Using memcpy in C++

IkeJoka picture IkeJoka · Oct 18, 2013 · Viewed 59.3k times · Source

I am little confused on the parameters for the memcpy function. If I have

int* arr = new int[5];

int* newarr = new int[6];

and I want to copy the elements in arr into newarr using memcopy,

memcpy(parameter, parameter, parameter)

How do I do this?

Answer

Ben Voigt picture Ben Voigt · Oct 18, 2013

So the order is memcpy(destination, source, number_of_bytes).

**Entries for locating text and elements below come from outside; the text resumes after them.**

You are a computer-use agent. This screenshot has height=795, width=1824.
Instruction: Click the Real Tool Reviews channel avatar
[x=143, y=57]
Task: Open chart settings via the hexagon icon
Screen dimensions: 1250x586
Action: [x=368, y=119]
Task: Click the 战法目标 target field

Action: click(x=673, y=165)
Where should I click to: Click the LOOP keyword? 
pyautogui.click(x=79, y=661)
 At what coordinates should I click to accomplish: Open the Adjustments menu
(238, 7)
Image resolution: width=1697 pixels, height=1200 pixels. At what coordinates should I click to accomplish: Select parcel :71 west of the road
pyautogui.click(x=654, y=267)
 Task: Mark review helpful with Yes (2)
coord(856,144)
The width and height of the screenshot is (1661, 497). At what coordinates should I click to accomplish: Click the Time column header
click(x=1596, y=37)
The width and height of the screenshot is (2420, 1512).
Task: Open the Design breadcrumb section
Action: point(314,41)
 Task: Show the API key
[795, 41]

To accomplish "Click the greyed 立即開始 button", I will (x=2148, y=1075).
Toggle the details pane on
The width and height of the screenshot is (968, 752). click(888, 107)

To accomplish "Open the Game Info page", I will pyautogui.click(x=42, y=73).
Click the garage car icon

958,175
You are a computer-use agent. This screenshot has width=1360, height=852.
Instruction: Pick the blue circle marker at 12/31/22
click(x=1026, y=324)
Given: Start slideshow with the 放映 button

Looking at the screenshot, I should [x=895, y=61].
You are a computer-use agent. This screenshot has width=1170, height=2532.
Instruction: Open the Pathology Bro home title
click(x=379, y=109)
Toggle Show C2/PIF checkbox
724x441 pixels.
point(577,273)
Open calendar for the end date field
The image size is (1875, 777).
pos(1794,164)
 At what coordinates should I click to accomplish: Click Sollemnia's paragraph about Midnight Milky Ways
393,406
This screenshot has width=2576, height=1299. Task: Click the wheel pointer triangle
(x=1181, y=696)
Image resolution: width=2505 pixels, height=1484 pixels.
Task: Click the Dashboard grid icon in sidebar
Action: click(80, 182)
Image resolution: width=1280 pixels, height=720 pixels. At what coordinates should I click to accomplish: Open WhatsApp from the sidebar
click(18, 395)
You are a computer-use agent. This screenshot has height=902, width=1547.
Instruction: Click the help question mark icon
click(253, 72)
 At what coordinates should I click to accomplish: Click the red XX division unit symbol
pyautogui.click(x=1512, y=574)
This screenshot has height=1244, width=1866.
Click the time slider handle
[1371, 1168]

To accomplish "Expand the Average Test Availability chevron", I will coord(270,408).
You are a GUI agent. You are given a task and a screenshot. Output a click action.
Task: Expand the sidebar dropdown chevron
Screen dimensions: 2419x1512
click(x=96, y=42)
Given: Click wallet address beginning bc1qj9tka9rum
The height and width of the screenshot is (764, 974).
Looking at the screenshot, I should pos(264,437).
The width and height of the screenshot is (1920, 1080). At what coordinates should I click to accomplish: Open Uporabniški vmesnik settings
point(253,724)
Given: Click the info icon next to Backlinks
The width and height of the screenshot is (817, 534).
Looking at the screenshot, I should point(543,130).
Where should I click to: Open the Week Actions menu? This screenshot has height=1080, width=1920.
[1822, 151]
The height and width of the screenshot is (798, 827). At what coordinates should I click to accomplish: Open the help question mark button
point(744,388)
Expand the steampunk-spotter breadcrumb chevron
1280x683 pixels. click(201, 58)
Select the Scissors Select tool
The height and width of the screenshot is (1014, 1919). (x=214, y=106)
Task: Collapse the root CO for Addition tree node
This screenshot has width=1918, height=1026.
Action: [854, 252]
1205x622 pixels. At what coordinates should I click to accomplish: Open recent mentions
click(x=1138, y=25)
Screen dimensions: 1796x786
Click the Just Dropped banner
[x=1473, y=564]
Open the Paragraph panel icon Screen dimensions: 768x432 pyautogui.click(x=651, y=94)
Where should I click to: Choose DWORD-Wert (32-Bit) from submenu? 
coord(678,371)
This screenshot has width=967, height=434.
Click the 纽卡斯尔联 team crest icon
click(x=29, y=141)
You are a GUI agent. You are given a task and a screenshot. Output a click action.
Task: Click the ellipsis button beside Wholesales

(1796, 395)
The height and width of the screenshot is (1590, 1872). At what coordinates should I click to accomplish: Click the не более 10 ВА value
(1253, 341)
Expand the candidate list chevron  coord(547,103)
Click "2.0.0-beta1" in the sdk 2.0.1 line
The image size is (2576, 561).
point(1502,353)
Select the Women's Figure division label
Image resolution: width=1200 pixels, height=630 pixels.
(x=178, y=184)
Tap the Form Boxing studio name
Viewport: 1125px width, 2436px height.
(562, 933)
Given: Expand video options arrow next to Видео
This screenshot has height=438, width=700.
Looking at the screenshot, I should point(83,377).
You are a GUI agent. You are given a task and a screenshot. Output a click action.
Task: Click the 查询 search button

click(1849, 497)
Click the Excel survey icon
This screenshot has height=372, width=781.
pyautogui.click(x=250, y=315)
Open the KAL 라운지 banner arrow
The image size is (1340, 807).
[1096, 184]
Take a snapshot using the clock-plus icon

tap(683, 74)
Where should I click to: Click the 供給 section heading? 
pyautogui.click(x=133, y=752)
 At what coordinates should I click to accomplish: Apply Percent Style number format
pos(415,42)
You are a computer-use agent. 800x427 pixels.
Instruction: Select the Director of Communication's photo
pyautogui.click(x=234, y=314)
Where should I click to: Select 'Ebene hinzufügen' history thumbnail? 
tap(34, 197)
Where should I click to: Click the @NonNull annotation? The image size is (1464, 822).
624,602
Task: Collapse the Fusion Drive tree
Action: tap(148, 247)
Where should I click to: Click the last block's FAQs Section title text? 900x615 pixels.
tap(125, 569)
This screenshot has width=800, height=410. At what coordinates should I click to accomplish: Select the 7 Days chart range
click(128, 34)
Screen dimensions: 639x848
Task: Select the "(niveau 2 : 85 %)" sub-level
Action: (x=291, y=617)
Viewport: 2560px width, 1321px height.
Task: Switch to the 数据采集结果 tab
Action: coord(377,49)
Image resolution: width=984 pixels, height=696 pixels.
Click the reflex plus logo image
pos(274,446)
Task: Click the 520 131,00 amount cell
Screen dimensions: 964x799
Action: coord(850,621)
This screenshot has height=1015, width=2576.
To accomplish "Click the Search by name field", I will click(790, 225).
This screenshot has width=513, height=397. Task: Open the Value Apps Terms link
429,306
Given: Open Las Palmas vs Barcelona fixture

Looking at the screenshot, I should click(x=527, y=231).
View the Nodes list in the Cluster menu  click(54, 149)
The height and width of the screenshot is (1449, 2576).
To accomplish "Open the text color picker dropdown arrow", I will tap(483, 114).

Therefore, you can place the old data at the beginning of newarr with

memcpy(newarr, arr, 5 * sizeof *arr);
/* sizeof *arr == sizeof arr[0]  == sizeof (int) */

or at the end with

memcpy(newarr+1, arr, 5 * sizeof *arr);

Because you know the data type of arr and newarr, pointer arithmetic works. But inside memcpy it doesn't know the type, so it needs to know the number of bytes.

Another alternative is std::copy or std::copy_n.

std::copy_n(arr, 5, newarr);

For fundamental types like int, the bitwise copy done by memcpy will work fine. For actual class instances, you need to use std::copy (or copy_n) so that the class's customized assignment operator will be used.